> _TASK PROMPT_:
Every line of the data should be retyped with no difference from the original.

Entries taken from a collection:
____________________

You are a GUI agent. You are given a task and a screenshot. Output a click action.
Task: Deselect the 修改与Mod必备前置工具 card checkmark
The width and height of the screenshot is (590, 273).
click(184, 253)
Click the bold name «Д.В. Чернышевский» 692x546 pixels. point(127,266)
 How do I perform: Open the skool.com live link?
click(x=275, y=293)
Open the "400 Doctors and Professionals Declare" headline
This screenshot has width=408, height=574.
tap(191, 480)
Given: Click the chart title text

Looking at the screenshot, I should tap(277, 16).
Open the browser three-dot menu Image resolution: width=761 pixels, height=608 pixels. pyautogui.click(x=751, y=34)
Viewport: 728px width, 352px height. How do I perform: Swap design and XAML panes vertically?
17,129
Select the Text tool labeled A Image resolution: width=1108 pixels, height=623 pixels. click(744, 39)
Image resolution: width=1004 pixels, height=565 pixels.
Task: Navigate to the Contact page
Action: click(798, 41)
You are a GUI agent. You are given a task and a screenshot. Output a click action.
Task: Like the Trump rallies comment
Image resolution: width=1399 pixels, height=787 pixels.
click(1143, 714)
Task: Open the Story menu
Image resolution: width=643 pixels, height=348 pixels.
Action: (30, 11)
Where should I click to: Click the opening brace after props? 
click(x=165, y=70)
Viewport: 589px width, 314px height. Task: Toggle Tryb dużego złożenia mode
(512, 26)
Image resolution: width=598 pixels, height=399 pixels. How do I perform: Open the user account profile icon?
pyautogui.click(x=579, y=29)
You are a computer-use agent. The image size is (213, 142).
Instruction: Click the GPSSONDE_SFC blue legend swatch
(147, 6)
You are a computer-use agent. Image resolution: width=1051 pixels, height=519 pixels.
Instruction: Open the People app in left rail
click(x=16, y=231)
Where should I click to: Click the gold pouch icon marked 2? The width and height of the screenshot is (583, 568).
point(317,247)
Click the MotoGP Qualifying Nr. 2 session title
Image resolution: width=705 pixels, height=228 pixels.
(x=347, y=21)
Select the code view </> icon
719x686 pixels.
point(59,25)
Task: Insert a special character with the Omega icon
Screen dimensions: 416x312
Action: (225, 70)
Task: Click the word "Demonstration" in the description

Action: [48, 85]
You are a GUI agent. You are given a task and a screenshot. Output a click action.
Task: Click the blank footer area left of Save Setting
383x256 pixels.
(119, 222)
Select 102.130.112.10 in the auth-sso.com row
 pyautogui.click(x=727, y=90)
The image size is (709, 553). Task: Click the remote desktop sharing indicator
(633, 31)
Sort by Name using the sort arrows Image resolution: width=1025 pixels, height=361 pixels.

____________________

> _YOUR SOLUTION_:
You are a GUI agent. You are given a task and a screenshot. Output a click action.
Task: Deselect the 修改与Mod必备前置工具 card checkmark
The width and height of the screenshot is (590, 273).
click(184, 253)
Click the bold name «Д.В. Чернышевский» 692x546 pixels. point(127,266)
 How do I perform: Open the skool.com live link?
click(x=275, y=293)
Open the "400 Doctors and Professionals Declare" headline
This screenshot has width=408, height=574.
tap(191, 480)
Given: Click the chart title text

Looking at the screenshot, I should tap(277, 16).
Open the browser three-dot menu Image resolution: width=761 pixels, height=608 pixels. pyautogui.click(x=751, y=34)
Viewport: 728px width, 352px height. How do I perform: Swap design and XAML panes vertically?
17,129
Select the Text tool labeled A Image resolution: width=1108 pixels, height=623 pixels. click(744, 39)
Image resolution: width=1004 pixels, height=565 pixels.
Task: Navigate to the Contact page
Action: click(798, 41)
You are a GUI agent. You are given a task and a screenshot. Output a click action.
Task: Like the Trump rallies comment
Image resolution: width=1399 pixels, height=787 pixels.
click(1143, 714)
Task: Open the Story menu
Image resolution: width=643 pixels, height=348 pixels.
Action: (30, 11)
Where should I click to: Click the opening brace after props? 
click(x=165, y=70)
Viewport: 589px width, 314px height. Task: Toggle Tryb dużego złożenia mode
(512, 26)
Image resolution: width=598 pixels, height=399 pixels. How do I perform: Open the user account profile icon?
pyautogui.click(x=579, y=29)
You are a computer-use agent. The image size is (213, 142).
Instruction: Click the GPSSONDE_SFC blue legend swatch
(147, 6)
You are a computer-use agent. Image resolution: width=1051 pixels, height=519 pixels.
Instruction: Open the People app in left rail
click(x=16, y=231)
Where should I click to: Click the gold pouch icon marked 2? The width and height of the screenshot is (583, 568).
point(317,247)
Click the MotoGP Qualifying Nr. 2 session title
Image resolution: width=705 pixels, height=228 pixels.
(x=347, y=21)
Select the code view </> icon
719x686 pixels.
point(59,25)
Task: Insert a special character with the Omega icon
Screen dimensions: 416x312
Action: (225, 70)
Task: Click the word "Demonstration" in the description

Action: [48, 85]
You are a GUI agent. You are given a task and a screenshot. Output a click action.
Task: Click the blank footer area left of Save Setting
383x256 pixels.
(119, 222)
Select 102.130.112.10 in the auth-sso.com row
 pyautogui.click(x=727, y=90)
The image size is (709, 553). Task: Click the remote desktop sharing indicator
(633, 31)
Sort by Name using the sort arrows Image resolution: width=1025 pixels, height=361 pixels.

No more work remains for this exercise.